- Given records
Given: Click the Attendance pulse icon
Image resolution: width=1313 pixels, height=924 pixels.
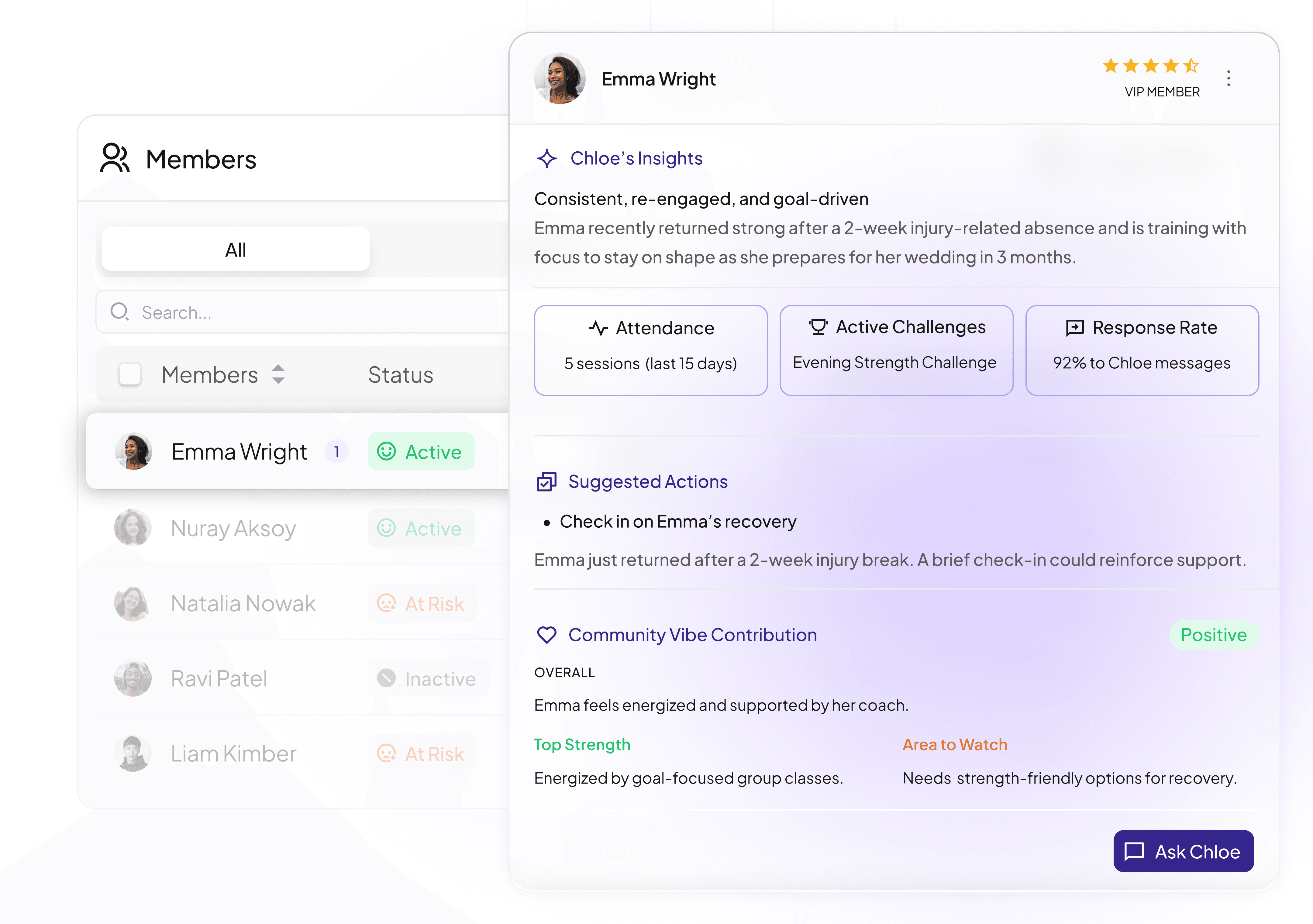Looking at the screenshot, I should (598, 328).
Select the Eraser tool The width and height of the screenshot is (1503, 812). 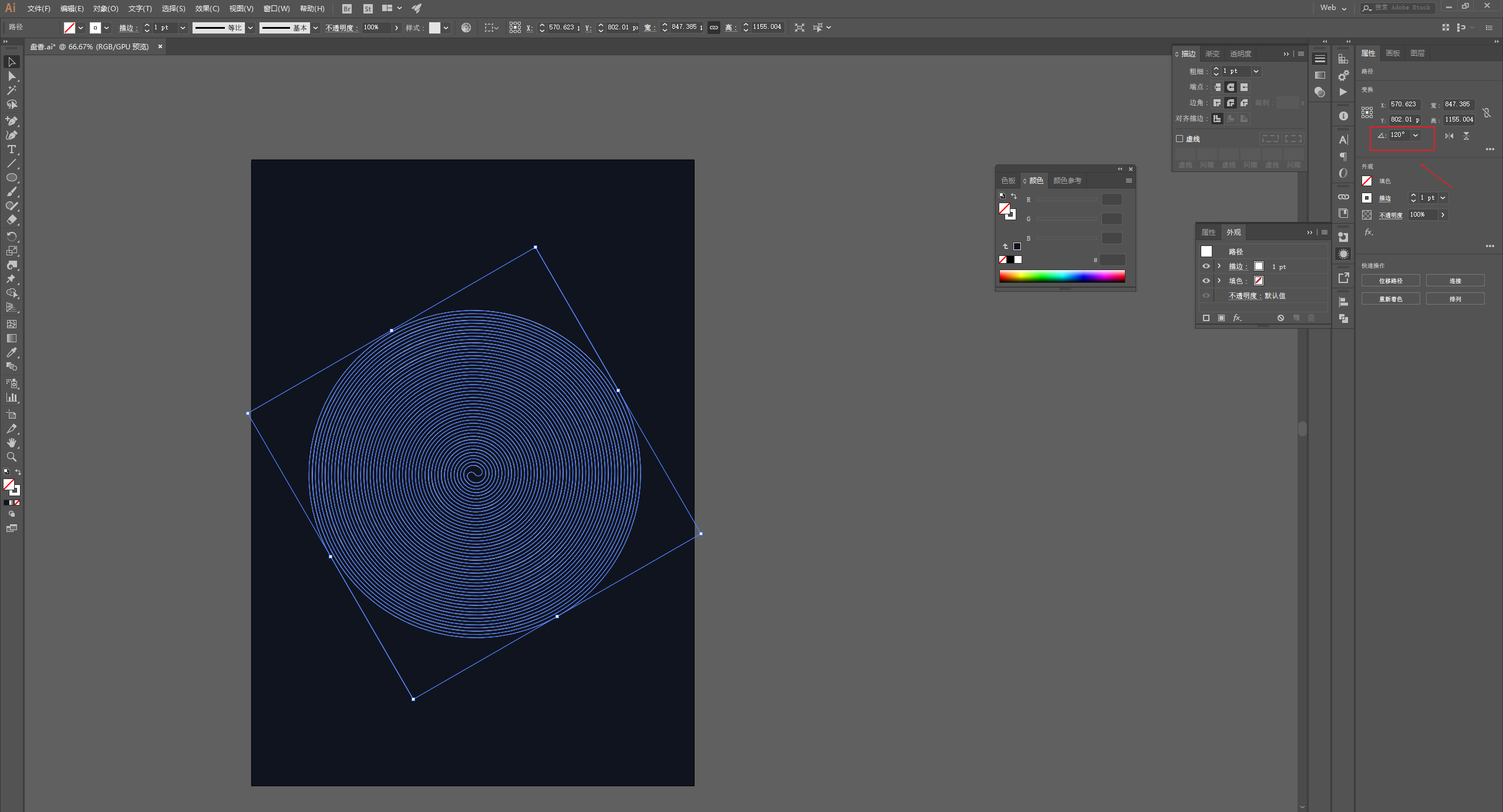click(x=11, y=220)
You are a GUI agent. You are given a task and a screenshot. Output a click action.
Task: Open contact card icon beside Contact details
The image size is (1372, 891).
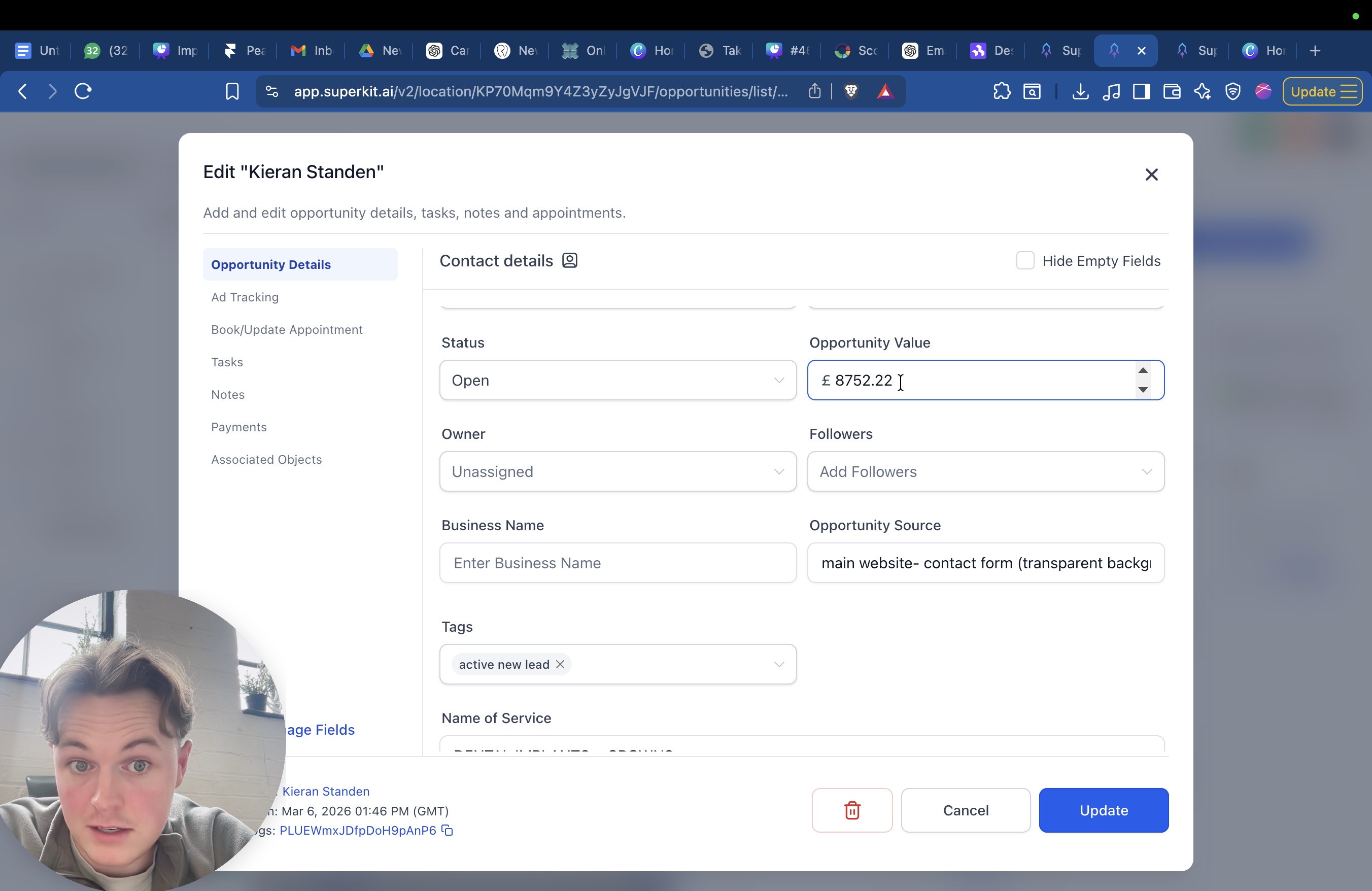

- Brief
Omitting all pictures, retype exactly the lines from the line containing "You are a GUI" down to the last line above, both ends included.

- Response to this task
You are a GUI agent. You are given a task and a screenshot. Output a click action.
Task: Open contact card icon beside Contact details
The image size is (1372, 891).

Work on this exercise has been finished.